##### AVAILABLE DATA #####
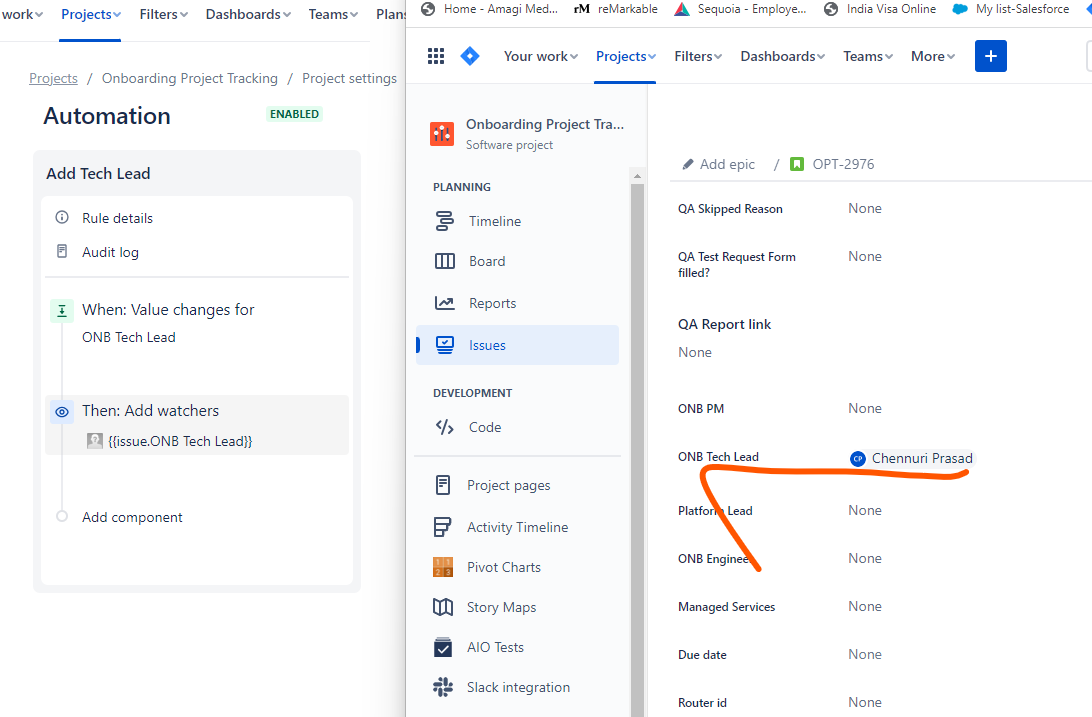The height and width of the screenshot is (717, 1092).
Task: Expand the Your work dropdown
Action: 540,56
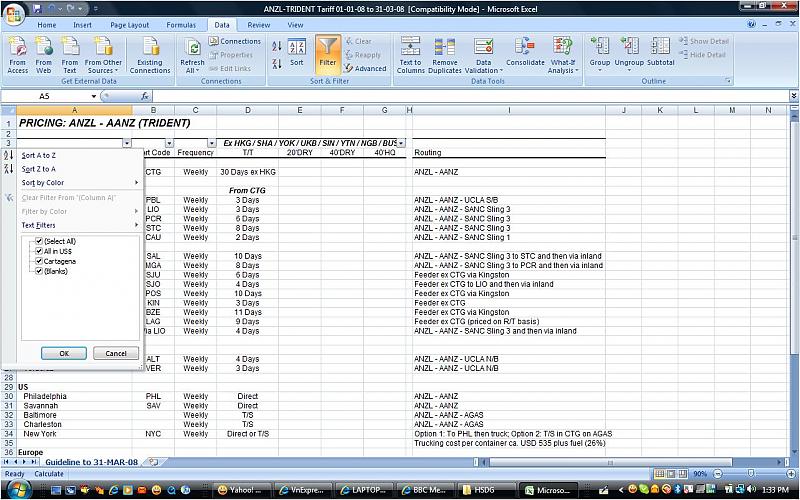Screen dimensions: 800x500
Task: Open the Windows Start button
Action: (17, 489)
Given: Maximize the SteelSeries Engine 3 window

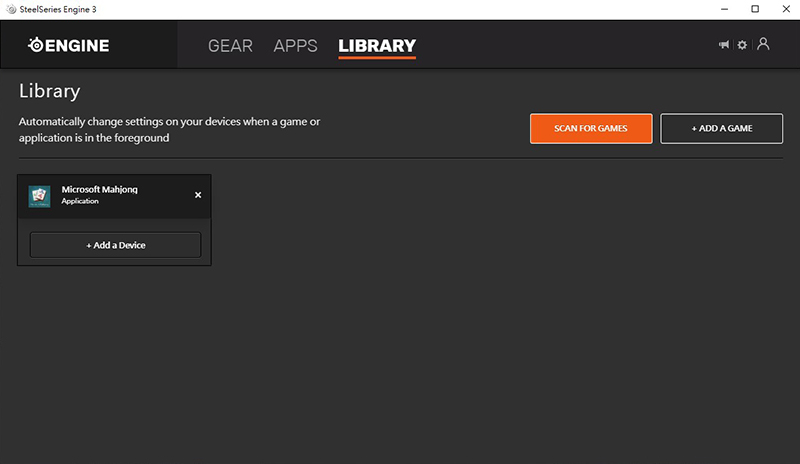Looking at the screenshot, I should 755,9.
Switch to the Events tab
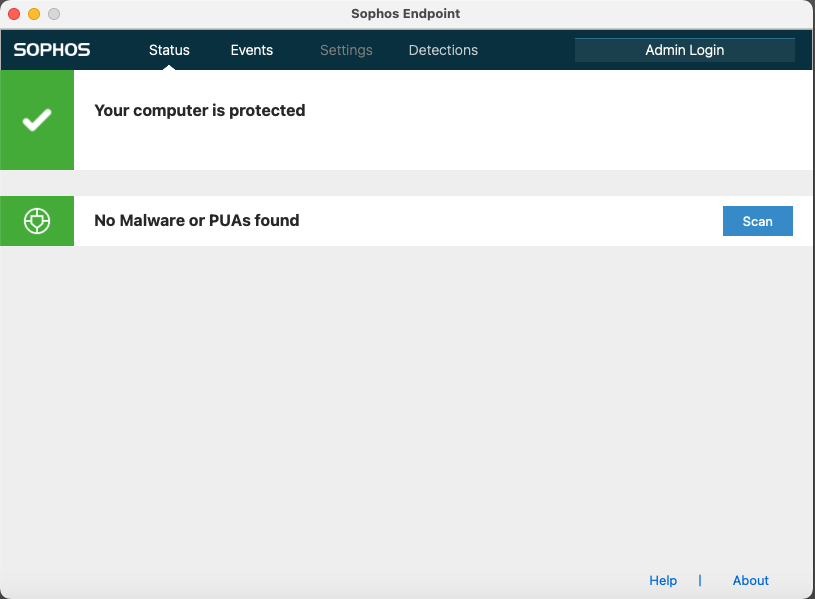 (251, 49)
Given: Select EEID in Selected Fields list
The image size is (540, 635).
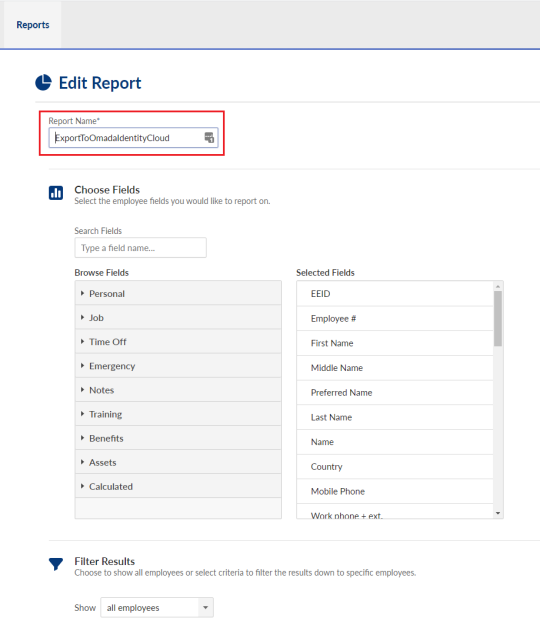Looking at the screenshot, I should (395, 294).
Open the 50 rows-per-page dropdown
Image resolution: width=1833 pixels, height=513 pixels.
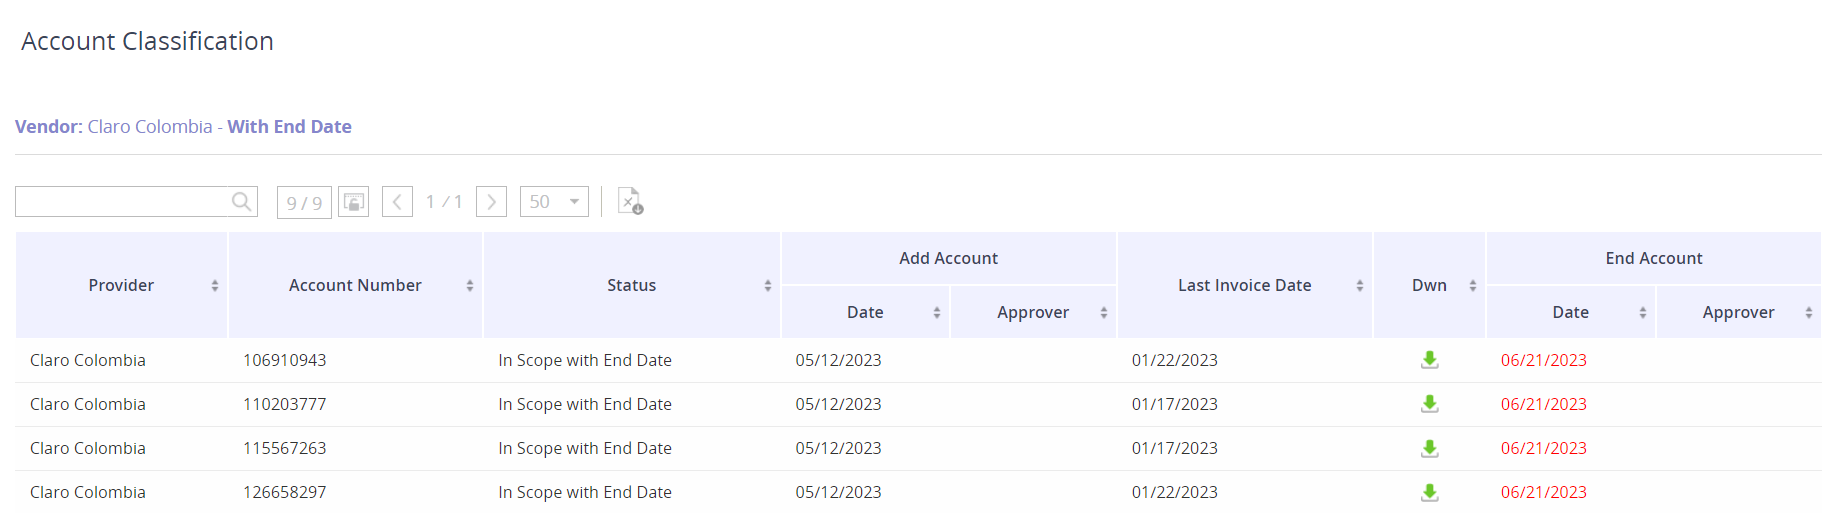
#####
**TASK INSTRUCTIONS**
Your reply should hold exactly the lines from the line containing "Open the 50 rows-per-page dropdown" through the final line of the listing, and none of the pictures.

**EXPECTED ANSWER**
Open the 50 rows-per-page dropdown
Image resolution: width=1833 pixels, height=513 pixels.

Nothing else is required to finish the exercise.